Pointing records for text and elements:
□ □ □ □
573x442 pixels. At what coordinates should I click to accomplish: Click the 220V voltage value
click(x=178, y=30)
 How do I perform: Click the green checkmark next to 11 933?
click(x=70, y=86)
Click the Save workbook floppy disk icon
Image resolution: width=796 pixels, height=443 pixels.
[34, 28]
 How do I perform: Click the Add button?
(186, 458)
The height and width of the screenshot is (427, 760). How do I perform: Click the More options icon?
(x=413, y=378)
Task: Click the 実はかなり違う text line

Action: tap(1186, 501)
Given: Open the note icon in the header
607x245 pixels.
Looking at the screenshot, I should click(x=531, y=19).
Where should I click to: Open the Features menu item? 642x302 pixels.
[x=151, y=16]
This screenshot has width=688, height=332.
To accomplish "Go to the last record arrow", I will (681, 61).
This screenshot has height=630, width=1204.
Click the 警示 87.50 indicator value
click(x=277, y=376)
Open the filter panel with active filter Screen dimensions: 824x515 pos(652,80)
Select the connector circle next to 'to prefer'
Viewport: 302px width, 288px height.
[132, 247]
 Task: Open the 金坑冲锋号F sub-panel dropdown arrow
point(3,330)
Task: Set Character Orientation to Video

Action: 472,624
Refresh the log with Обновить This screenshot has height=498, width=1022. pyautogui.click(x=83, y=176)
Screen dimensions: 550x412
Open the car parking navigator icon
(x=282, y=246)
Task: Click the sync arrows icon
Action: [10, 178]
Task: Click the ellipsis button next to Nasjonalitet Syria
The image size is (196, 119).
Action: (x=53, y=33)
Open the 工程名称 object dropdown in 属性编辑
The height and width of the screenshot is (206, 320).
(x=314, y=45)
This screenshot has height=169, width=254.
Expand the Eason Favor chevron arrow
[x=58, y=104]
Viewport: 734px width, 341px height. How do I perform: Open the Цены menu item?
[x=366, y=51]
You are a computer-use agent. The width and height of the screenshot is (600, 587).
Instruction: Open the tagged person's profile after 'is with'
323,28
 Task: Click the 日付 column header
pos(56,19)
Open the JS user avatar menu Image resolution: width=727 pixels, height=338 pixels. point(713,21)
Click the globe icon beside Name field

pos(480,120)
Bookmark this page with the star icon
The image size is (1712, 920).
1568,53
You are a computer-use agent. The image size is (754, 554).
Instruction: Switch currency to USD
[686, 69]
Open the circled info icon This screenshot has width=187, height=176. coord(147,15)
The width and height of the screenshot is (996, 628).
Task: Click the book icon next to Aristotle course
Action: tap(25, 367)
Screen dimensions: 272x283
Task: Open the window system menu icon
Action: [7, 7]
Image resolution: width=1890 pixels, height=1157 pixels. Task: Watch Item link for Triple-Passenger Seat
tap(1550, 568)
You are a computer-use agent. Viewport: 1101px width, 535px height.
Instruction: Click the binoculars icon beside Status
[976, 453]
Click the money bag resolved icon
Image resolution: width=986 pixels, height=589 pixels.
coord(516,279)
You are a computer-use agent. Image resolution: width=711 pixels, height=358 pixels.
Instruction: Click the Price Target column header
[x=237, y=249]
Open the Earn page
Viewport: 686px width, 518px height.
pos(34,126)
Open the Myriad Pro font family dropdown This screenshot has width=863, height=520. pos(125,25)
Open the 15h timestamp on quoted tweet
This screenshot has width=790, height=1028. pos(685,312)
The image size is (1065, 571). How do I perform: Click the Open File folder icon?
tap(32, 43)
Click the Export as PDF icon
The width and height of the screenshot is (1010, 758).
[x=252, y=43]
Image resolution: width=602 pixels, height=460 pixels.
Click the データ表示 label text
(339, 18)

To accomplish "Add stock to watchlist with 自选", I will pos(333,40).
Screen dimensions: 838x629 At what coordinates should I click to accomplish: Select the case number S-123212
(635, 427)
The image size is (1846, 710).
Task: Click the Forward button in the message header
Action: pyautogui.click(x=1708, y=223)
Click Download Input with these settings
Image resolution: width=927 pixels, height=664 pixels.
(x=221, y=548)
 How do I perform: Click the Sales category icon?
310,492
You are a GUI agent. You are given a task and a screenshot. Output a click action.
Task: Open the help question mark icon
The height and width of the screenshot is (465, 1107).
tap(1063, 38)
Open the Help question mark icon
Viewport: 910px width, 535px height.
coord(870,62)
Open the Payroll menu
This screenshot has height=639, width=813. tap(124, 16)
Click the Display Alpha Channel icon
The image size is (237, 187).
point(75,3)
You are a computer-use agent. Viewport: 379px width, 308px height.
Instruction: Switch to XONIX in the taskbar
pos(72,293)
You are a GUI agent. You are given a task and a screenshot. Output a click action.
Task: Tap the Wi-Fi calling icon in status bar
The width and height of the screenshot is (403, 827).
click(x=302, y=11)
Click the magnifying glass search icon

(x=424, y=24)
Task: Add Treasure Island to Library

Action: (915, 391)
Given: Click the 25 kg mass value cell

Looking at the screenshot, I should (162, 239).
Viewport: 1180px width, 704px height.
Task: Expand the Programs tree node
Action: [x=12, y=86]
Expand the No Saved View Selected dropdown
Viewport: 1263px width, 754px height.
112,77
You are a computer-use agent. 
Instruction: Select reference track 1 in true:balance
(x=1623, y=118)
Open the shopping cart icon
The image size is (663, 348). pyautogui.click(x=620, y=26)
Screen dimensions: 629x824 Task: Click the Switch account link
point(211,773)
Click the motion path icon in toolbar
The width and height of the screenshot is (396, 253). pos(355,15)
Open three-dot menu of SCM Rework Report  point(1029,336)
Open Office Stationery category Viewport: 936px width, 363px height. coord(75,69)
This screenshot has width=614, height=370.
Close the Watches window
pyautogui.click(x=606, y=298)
□ □ □ □
▸ **Written instruction**
Starting with the line that contains "The image size is (1065, 571)." and going on through the line that contains "I will pos(333,40).", write those lines out again, shifting every coordinate in the answers up by 34 and leaving everything else as it stands.

▸ **Exercise result**
The image size is (1065, 571). How do I perform: Click the Open File folder icon?
tap(66, 77)
Click the Export as PDF icon
The width and height of the screenshot is (1010, 758).
[x=286, y=77]
Image resolution: width=602 pixels, height=460 pixels.
Click the データ表示 label text
(373, 52)

To accomplish "Add stock to watchlist with 自选", I will pos(367,74).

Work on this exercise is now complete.